Ghizlaine Badri (reportage à Lyon)

Présentés par la puissance coloniale comme de vertueux guerriers, les Touaregs sont le plus souvent comparés aux nobles chevaliers du Moyen-Âge occidental, même si, lors d’épisodes sanglants de résistance, ils sont parfois dépeints comme des féroces, dont la soumission n’en est que plus valorisante. Seigneurs du désert, nobles guerriers mystérieux, nomades épris de liberté: les stéréotypes liés à la société touarègue sont ancrés dans
l’ imaginaire collectif et occidental« Les Touaregs sont berbères.

"Au Maroc, il y a eu des mouvements d’Afrique subsaharienne vers le Nord, en passant par le Mali et l’Algérie voisine. Ils se sont installés pour certains d’entre eux aujourd’hui dans le Sahara ou on retrouve un art de vivre très nomade", a précisé Claire Cécile David, commissaire de l’Exposition.

"L’étude de l’histoire des Touaregs est passionnante. La culture touarègue perdure : elle sait intégrer la modernité tout en respectant son identité, ses valeurs et son style", a-t-elle ajouté.

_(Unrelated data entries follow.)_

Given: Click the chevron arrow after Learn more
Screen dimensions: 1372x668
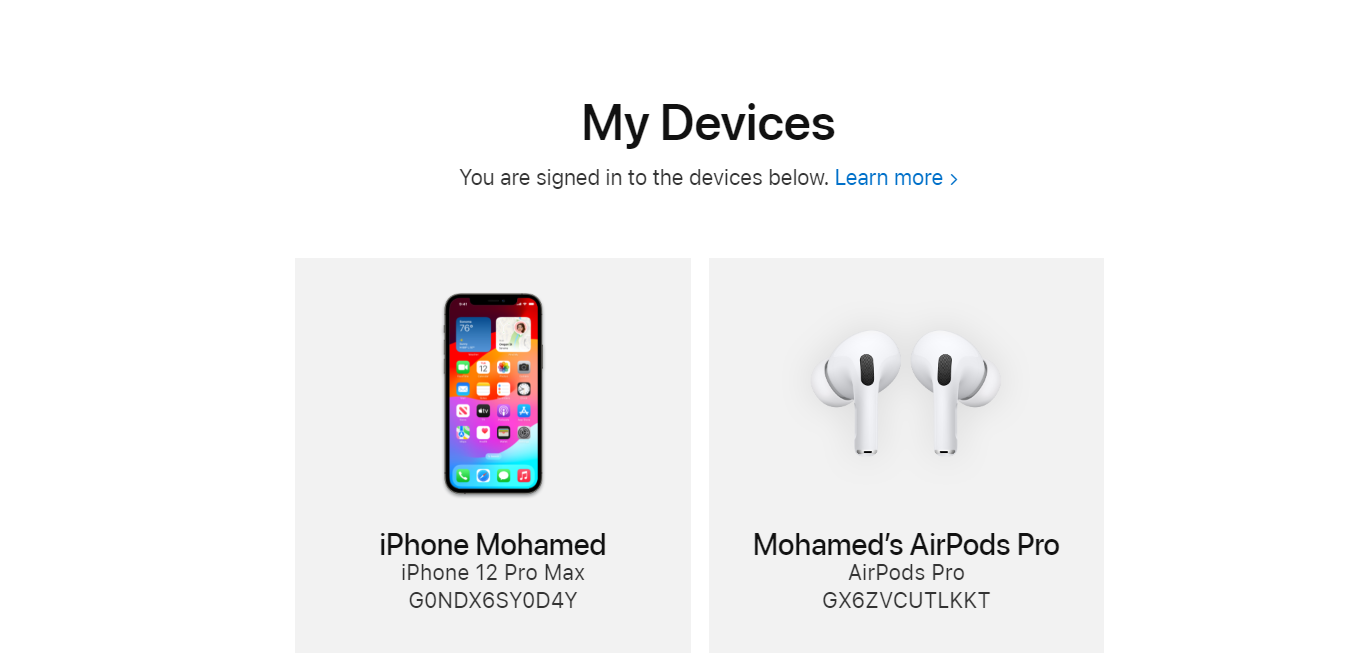Looking at the screenshot, I should point(954,179).
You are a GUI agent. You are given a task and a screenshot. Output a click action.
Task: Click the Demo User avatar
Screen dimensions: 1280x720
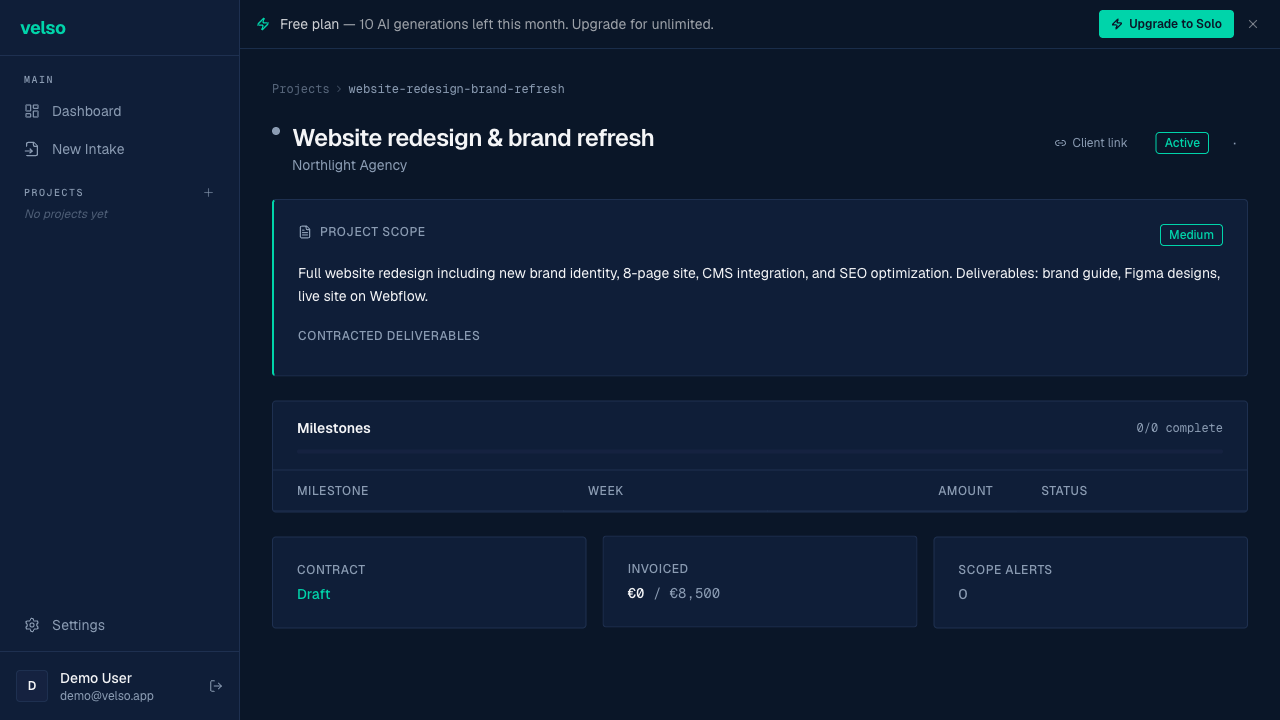tap(31, 685)
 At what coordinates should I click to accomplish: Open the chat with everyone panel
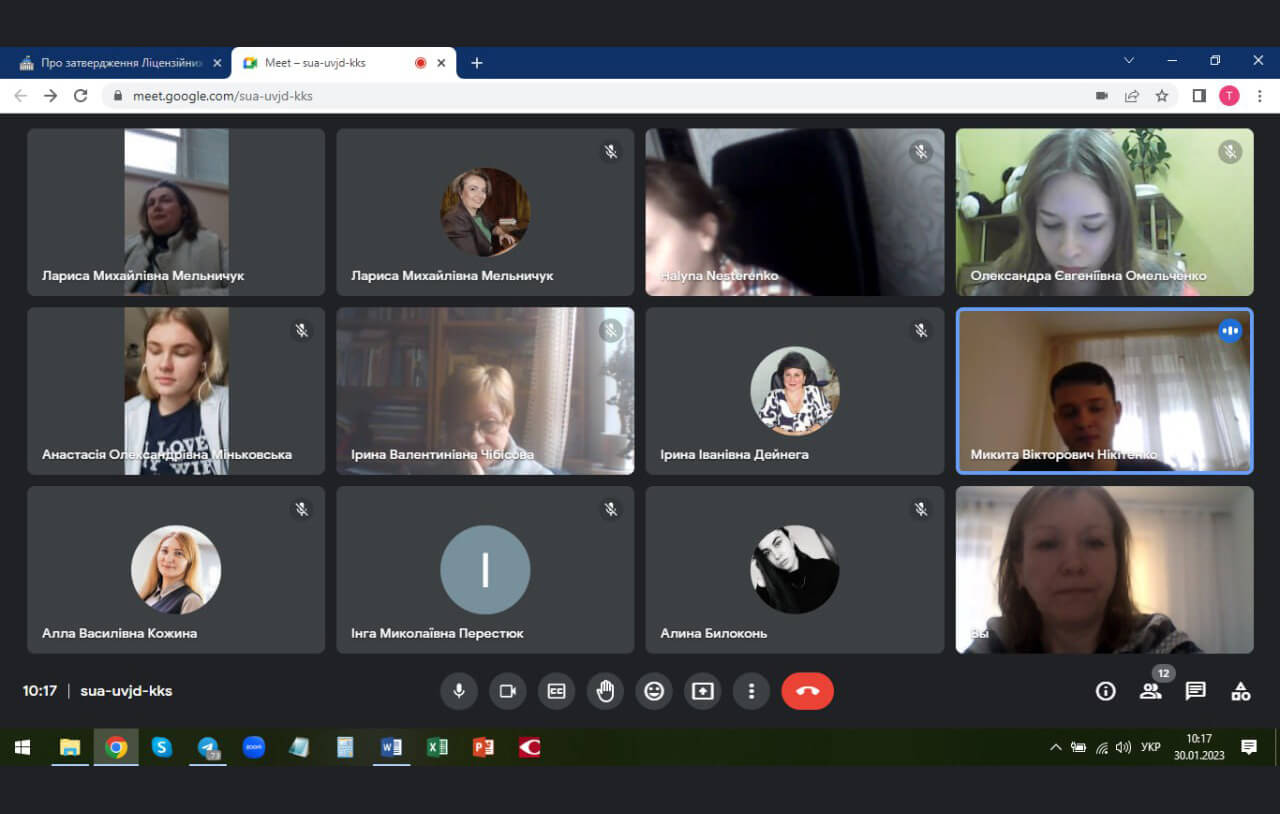coord(1196,691)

Concernant les arts, les forgerons touaregs utilisent essentiellement de l’argent pour la fabrication des bijoux. Métal précieux mais peu ostentatoire, il correspond au goût de la population pour sa sobriété. De même, les objets usuels, comme les écuelles sont décorés de motifs géométriques. Cette sobriété s’exprime également avec le port du voile masculin, le tagelmust, qui couvrant le nez et la bouche, permet de dissimuler les émotions. La façon de le draper est considérée comme un art et indique la position sociale. Traditionnellement porté par les nobles, ce symbole de réserve, de politesse et de respect a peu à peu été adopté par toute la société.

Les artisans s’inspirent des créations et des techniques employées dans les régions voisines et développent leur savoir-faire pour créer de nouvelles formes métissées. De même, ils n’hésitent pas à innover dans le choix des matériaux, en substituant plastique, caoutchouc, pièces de récupération au cuir, pierres et fils de soie habituellement utilisés

La place des hommes et des femmes dans la société

Les femmes et les hommes occupent des rôles distincts au sein de la société, opposés mais complémentaires. Les parures valorisent ces rôles sociaux et témoignent des activités de chacun. Les femmes représentent la stabilité et la protection. Leur place est centrale. Elles sont les piliers de la société et possèdent les biens matériels ainsi que la tente. Ce rôle est notamment illustré par les clés de voile: les femmes avaient en effet l’habitude d’accrocher à leur voile les clés des cadenas fermant les sacs de la tente. Ces clés ont peu à peu perdu leur fonction utilitaire pour devenir de véritables bijoux, attachés à un coin de voile et jetés dans le dos pour le maintenir en place.

Les femmes sont également détentrices du savoir culturel, notamment à travers la maîtrise de l’écriture. Elles travaillent aussi le cuir et pratiquent la musique. Le domaine des hommes est celui du voyage, plus incertain et inquiétant, au cours duquel ils pratiquent la poésie dans la solitude. Les objets qu’ils utilisent font référence aux activités qui les valorisent socialement: l’art de la guerre, le commerce, le voyage. L’épée, takuba, une arme prestigieuse portée lors des grandes occasions. Elle est censée représenter la noblesse et le courage. Certaines possèdent des motifs particuliers sur la lame, qui indiquent leur qualité et leur origine. Les hommes portent également des bijoux d’apparat telle la tshérot de tête.

En poésie— Les Touaregs manifestent également leur pudeur et leur réserve dans leur manière de s’exprimer, en pratiquant le tangält, art de l’évitement des mots et des sentiments crus. Ils parlent avec mesure, par des allusions, métaphores ou poèmes, posant ainsi un voile sur la parole.

"… Lève-toi, mon aimé, n’aie pas la cruauté de me forcer ainsi à te prendre en pitié ; Je t’aime moi aussi, je t’aime plus encore que tu ne peux m’aimer, et mon âme est brûlante ; Mais il y a une barrière entre nous deux Et tu dois renoncer à vouloir la franchir. – Qu’ai-je donc fait, mon âme ? – Oh ! tu ne m’as rien fait, Mais sens à demi-mot ce que je ne pourrais à mots plus découverts te dire sans rougir." Kourman agg-Elselisu,extrait de poésies et chants Touaregs de l’Ayr Moussa Albaka et Dominique Casajus AWAL / L’Harmattan, 1992.